Morrison and Jenkins recreate those scenes in The Fire Inside but with little to no emotional complexity on what her first loss and eventual win means for her. Of course, many will entirely blame Jenkins’ clichéd and mawkish script, but he isn’t at fault for how flimsily directed and blandly shot this entire movie is. Images have little to no meaning behind Jenkins’ fragmented story structure (unlike how James Mangold and Jay Cocks centered their fractured narrative around a lingering, persistent question in A Complete Unknown, another Christmas Day-released biopic), the boxing matches are captured with the energy of a bad television film, and the clichés are never transcended, or appropriated well-enough.
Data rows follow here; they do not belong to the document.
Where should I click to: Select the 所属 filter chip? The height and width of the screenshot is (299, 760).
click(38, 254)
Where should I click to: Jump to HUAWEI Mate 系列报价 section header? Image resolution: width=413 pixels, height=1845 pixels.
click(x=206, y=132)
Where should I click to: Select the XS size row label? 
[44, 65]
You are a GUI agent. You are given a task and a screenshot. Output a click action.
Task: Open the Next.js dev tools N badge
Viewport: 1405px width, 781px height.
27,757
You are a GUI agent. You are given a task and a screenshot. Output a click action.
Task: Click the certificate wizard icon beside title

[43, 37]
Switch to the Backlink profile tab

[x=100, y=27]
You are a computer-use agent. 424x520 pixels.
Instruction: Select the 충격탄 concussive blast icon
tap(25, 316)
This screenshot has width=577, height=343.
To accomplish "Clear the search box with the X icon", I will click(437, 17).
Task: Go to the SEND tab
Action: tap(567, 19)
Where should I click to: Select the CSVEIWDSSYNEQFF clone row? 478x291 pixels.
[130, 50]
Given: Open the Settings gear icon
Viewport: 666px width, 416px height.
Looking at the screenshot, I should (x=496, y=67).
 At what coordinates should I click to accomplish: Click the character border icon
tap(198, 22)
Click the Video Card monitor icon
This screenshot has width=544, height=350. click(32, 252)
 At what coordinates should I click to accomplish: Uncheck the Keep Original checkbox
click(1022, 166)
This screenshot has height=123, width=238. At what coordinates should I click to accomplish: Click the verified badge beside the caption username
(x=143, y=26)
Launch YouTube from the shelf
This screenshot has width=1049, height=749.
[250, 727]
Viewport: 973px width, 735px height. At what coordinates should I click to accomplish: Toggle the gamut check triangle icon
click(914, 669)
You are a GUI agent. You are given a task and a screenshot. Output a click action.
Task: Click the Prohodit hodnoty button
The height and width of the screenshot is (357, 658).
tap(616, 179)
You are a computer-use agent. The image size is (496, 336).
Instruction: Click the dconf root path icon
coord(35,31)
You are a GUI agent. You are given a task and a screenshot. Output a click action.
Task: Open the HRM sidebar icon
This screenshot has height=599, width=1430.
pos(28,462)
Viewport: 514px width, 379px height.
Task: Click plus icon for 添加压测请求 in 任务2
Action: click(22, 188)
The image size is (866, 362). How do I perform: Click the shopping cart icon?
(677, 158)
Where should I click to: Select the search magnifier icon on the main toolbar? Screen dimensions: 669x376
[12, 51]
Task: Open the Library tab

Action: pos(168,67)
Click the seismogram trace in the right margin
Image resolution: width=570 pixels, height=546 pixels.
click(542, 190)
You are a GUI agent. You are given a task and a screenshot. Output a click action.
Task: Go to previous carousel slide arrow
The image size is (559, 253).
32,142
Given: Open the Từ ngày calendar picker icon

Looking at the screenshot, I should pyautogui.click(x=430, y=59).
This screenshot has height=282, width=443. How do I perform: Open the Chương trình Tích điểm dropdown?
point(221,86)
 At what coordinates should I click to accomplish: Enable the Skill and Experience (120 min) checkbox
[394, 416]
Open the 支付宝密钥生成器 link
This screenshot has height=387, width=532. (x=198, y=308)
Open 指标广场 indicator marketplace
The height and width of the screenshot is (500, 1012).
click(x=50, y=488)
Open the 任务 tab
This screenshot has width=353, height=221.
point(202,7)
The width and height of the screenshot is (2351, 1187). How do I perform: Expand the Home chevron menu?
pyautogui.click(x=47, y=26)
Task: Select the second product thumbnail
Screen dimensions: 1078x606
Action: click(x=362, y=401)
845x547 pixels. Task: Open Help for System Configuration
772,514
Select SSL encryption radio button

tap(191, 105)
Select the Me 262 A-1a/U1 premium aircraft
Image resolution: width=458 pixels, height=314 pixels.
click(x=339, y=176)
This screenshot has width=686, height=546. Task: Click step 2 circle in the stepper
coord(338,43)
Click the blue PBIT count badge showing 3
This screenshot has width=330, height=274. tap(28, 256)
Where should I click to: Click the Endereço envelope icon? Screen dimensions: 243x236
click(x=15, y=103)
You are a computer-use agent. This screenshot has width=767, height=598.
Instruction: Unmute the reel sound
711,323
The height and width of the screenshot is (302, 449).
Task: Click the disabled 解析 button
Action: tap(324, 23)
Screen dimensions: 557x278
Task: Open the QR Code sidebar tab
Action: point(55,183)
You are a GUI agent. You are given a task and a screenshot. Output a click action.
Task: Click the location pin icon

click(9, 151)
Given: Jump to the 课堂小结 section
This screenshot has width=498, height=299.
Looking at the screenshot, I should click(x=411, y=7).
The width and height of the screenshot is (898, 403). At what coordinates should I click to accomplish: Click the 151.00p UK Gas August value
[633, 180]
It's also bad when Amazon released another ‘inspiring’ sports biopic just a few weeks ago from (instead of a cinematographer-turned-director) an editor-turned-director in William Goldenberg’s Unstoppable. While it contains most of the tropes outlined in The Fire Inside, Goldenberg (and cinematographer Salvatore Totino) capture harrowing wrestling matches with an electrifying intensity, while the humanist turns from Jharrel Jerome, Jennifer Lopez, and Don Cheadle give the emotional texture needed for us to ignore most of the film’s clichés.
Destiny and Tyree Henry are both excellent in The Fire Inside, but they pale in comparison to the athlete/coach relationship Goldenberg drew between Jerome’s Anthony Robles and Cheadle’s Sean Charles in Unstoppable. Sure, it had moments where it couldn’t surpass its tiresome sports movie platitudes, but it more than made up for its screenwriting inconsistencies with some genuinely incredible wrestling sequences. In Morrison’s lens, the boxing scenes in The Fire Inside feel lethargic and removed from any form of introspection with Shields, which the audience never gets a chance to latch onto in any of the movie’s sections.
It's only when The Fire Inside cuts to “six months later,” after Shields wins her gold mdeal, that the film begins to ask questions on what the symbol of a gold medal means and show the ridiculous double-standard advertising executives have at giving athletes like Michael Phelps the world, but nothing for Shields, who has set even more significant records than him in 2012. In one such scene, Shields is forced to go to the grocery store and sees a box of Wheaties with Phelps’ face on it while she is still scraping by to give her now-disabled mother a comfortable life.
The contrast is staggering and infuriating. A white male athlete, who, just four years ago, was embroiled in a series of controversies related to a photo of himself smoking a bong, is still getting the world, while Shields doesn’t even get a fraction of that success. It’s the most intelligent scene in Jenkins’ screenplay, and and Morrison captures this heart-wrenching realization that nothing has significantly improved for Shields with a close proximity to the character that should’ve been there since the very beginning.
However, it isn’t enough to salvage The Fire Inside from being nothing more than another run-of-the-mill, dull sports drama with little to no interest in the people they are depicting, regardless of the impassioned performances Destiny and Tyree Henry give as Shields and Crutchfield. If one wants to learn and get a better sense of who these people are, Canepari and Cooper’s underseen documentary is right there. It gets the job done in much less time than The Fire Inside and asks all of us to remember who Claressa Shields is as an athlete and human being.